EXERCISE DATA:
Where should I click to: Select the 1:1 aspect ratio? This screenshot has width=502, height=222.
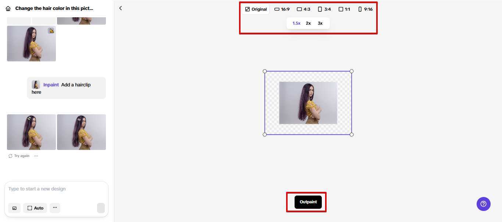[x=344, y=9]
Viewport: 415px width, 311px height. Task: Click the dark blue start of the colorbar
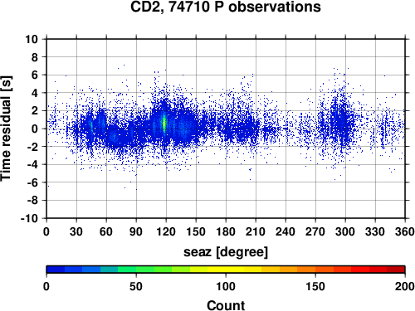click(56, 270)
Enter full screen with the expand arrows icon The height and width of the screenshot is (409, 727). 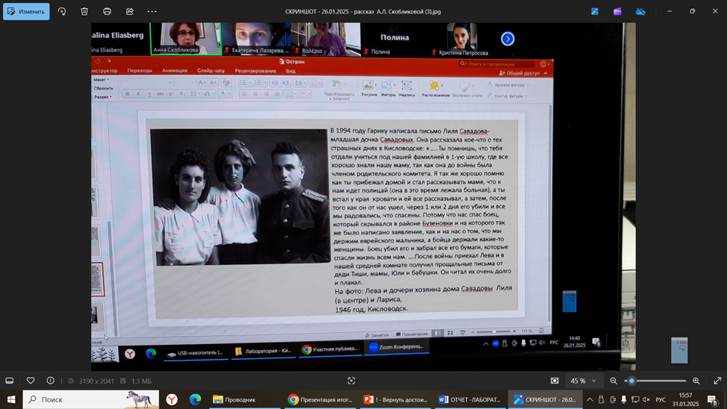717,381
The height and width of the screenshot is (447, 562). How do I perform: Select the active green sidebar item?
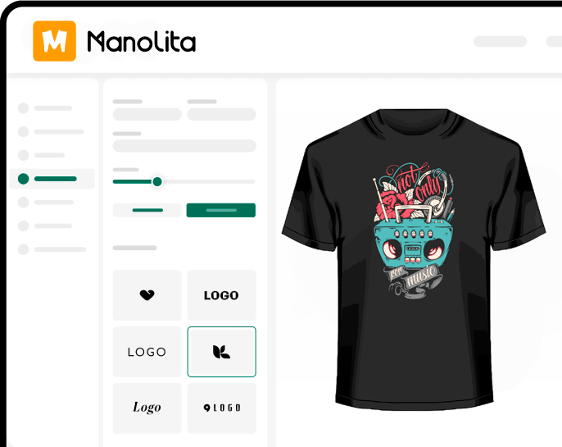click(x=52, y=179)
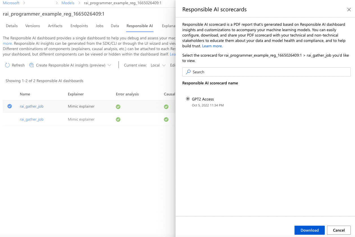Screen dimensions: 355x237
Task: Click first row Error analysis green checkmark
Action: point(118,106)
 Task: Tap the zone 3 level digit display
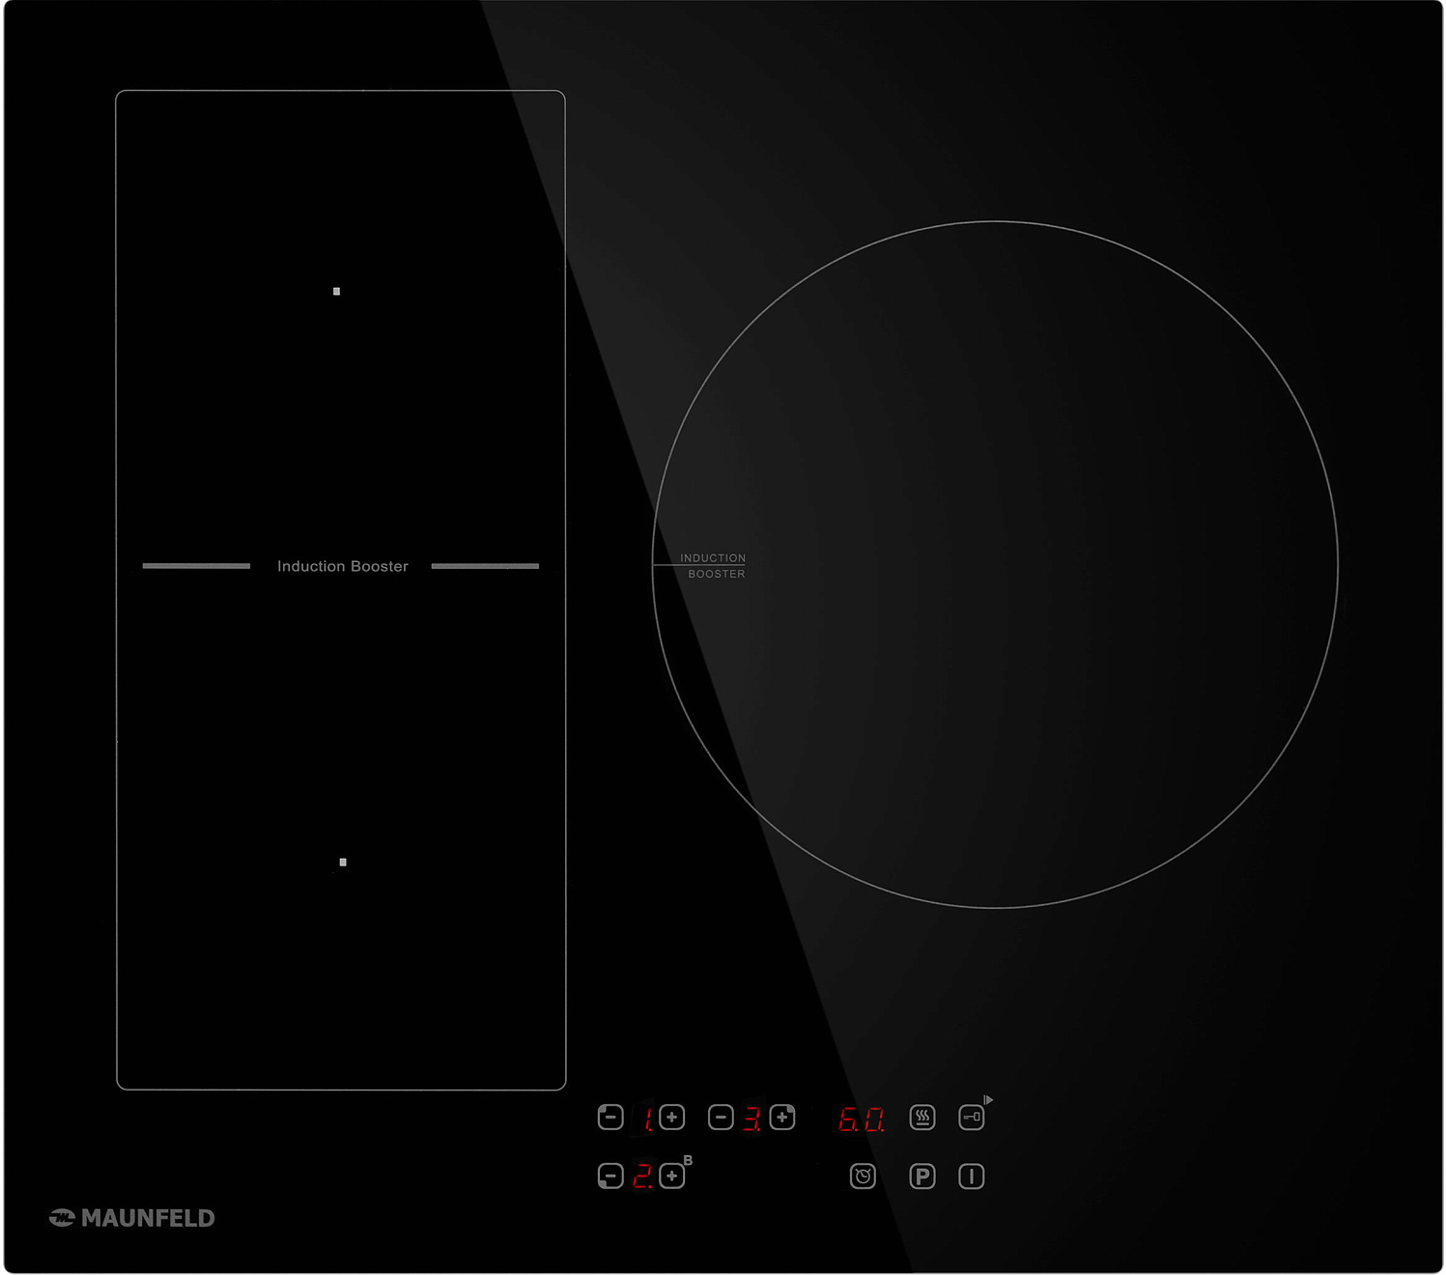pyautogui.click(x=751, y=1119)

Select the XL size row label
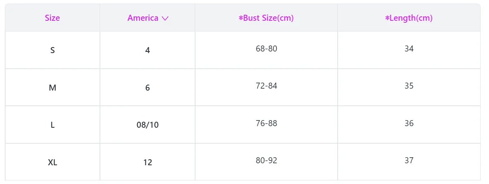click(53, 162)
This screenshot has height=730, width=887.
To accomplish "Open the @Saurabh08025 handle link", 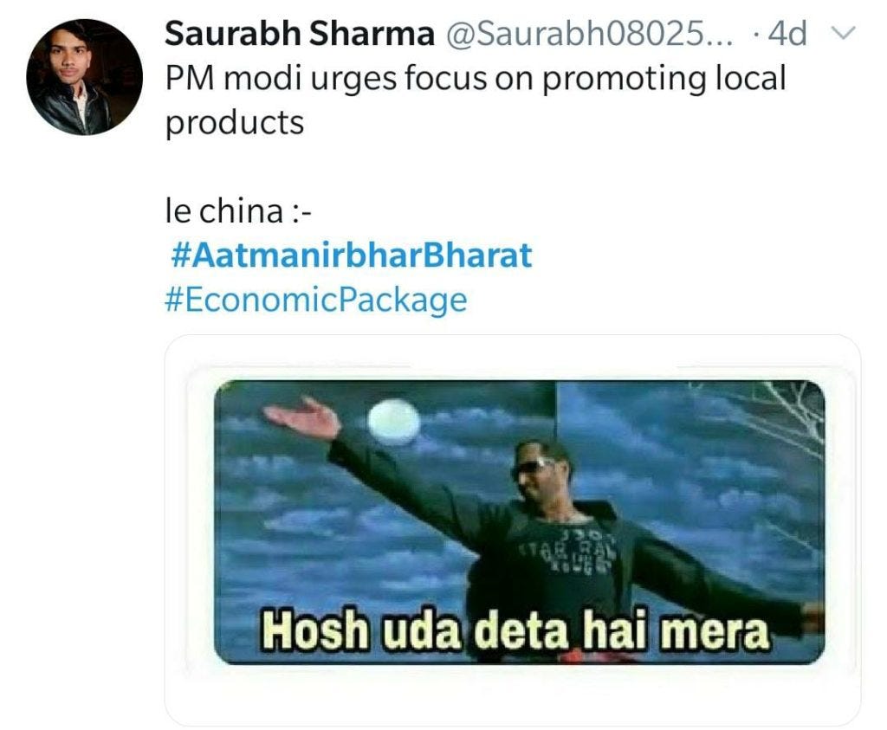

WHAT IS REQUIRED: Every line from the one with "Task: Tap the zone 3 level digit display" through the last line of the listing above must be written out exactly, and no picture may appear.

THE ANSWER:
 Task: Tap the zone 3 level digit display
pyautogui.click(x=751, y=1119)

Select the XL size row label
click(53, 162)
This screenshot has height=730, width=887.
To accomplish "Open the @Saurabh08025 handle link", 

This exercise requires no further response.